In many cases, conductive hearing loss (hearing loss originating in the outer and/or middle ear) responds to medical treatment, and hearing is restored when the underlying condition is remedied. Examples of conditions that may cause hearing loss and can usually be medically treated are: middle ear infection with fluid build-up, perforation of the eardrum, wax build-up in the ear canal.
When medical approaches are not indicated or effective, the use of hearing aids or other types of amplification (i.e. - bone conduction implants) may provide effective means to better hearing for people with conductive hearing loss.
Sensorineural hearing loss (hearing loss originating in the inner ear and/or auditory nerve) is most often caused by damage to the inner ear hair cells.

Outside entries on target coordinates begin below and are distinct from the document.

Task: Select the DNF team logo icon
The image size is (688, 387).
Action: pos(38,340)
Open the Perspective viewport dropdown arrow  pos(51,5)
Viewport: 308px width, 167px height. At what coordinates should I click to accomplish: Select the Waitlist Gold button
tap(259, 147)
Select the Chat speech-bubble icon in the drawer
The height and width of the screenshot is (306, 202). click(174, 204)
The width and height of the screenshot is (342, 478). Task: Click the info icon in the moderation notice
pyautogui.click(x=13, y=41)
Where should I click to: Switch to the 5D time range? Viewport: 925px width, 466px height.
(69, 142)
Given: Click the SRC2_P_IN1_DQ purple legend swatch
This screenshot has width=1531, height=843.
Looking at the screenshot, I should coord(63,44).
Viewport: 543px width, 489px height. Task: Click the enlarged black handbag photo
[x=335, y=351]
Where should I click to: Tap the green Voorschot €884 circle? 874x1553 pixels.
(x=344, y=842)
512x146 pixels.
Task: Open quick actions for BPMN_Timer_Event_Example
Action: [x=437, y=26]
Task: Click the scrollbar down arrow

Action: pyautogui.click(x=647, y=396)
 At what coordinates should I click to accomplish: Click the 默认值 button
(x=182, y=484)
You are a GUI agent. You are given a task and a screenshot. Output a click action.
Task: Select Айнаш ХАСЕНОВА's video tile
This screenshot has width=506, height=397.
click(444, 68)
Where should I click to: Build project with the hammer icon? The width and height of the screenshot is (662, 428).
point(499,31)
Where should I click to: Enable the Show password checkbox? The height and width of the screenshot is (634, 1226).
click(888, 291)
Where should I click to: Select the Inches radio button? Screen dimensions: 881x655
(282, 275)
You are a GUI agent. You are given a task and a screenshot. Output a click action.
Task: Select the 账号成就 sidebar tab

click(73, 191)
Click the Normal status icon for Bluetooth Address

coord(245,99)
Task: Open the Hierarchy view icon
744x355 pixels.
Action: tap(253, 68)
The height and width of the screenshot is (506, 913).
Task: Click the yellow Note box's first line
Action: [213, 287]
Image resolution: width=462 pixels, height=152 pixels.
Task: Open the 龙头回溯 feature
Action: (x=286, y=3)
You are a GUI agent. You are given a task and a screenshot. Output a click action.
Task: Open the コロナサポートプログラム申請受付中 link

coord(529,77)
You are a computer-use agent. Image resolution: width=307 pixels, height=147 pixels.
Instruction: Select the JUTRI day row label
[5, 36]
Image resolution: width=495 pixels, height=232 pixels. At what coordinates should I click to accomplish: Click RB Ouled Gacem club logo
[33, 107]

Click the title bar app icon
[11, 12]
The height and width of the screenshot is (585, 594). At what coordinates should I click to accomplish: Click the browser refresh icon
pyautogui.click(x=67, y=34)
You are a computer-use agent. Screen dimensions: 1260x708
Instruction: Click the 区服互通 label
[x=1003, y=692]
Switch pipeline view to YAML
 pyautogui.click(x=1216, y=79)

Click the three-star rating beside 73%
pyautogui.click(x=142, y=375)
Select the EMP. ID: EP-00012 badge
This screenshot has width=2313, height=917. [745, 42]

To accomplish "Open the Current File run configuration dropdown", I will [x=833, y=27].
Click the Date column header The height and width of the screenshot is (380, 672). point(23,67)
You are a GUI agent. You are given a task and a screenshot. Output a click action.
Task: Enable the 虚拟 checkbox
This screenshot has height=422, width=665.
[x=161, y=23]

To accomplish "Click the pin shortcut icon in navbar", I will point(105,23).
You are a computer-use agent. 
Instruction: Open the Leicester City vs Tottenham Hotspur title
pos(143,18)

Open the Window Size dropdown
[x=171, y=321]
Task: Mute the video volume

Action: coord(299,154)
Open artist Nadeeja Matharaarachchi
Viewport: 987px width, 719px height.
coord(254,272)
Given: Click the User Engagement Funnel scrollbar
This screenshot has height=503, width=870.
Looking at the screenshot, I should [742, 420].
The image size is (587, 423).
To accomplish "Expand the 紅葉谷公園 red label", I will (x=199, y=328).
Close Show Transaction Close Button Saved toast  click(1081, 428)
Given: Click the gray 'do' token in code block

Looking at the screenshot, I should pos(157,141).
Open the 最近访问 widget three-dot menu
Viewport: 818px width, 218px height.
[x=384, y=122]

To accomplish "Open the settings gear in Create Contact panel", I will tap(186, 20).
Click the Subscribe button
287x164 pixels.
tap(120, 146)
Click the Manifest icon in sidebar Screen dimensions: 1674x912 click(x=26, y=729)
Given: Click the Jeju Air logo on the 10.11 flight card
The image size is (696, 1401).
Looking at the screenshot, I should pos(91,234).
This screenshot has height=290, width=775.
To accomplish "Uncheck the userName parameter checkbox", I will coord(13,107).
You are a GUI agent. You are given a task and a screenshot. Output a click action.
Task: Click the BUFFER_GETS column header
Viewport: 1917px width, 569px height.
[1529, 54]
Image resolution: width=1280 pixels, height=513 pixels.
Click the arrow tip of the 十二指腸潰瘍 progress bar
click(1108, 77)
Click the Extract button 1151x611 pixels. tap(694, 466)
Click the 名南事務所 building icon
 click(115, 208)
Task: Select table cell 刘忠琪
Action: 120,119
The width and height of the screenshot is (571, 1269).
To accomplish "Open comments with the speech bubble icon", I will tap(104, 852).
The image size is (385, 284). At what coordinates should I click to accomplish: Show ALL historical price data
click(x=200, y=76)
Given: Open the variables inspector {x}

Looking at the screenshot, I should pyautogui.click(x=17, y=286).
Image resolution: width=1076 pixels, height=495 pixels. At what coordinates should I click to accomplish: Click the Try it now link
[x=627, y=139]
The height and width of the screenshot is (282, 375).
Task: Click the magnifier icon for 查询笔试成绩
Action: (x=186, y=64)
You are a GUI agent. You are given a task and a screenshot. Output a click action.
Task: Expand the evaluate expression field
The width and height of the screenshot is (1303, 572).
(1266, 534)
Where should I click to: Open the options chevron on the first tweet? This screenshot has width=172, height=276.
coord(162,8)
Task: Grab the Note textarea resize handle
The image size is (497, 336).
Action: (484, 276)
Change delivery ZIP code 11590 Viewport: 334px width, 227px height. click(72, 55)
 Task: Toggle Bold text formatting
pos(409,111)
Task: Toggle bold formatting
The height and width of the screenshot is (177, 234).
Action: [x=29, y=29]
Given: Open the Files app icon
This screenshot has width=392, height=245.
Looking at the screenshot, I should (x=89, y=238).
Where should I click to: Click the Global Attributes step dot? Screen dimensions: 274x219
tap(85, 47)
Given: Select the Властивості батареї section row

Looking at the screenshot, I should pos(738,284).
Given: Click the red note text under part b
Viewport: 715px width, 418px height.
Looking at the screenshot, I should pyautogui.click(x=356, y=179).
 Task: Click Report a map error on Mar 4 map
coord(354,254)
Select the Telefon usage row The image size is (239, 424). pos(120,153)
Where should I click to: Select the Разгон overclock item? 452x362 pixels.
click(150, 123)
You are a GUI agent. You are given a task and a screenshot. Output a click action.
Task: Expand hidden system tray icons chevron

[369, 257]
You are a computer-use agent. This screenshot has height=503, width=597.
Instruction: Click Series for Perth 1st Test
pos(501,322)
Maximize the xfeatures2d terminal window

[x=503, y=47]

Sensorineural hearing loss is usually permanent since hair cells do not repair themselves and cannot be medically treated once damaged. Although research in hair cell regeneration in animals has shown promise, it appears that such treatment for humans is most likely many years away due the many complex scientific issues that have yet to be tackled.
When medical intervention is contraindicated or cannot restore hearing, hearing aids and cochlear implants can provide effective means to better hearing for individuals with sensorineural hearing loss. In fact, in more than 95% of all cases of sensorineural hearing loss, hearing aids or cochlear implants are the recommended course of treatment. Hearing aids and cochlear implants have shown excellent outcomes for people with hearing loss.
The technology, styles and effectiveness are better than ever before, and satisfaction with newer hearing instruments is at an all-time high. A study by the National Council on Aging has shown that hearing aids not only help people hear better, but actually improve quality of life for people with hearing loss and their families.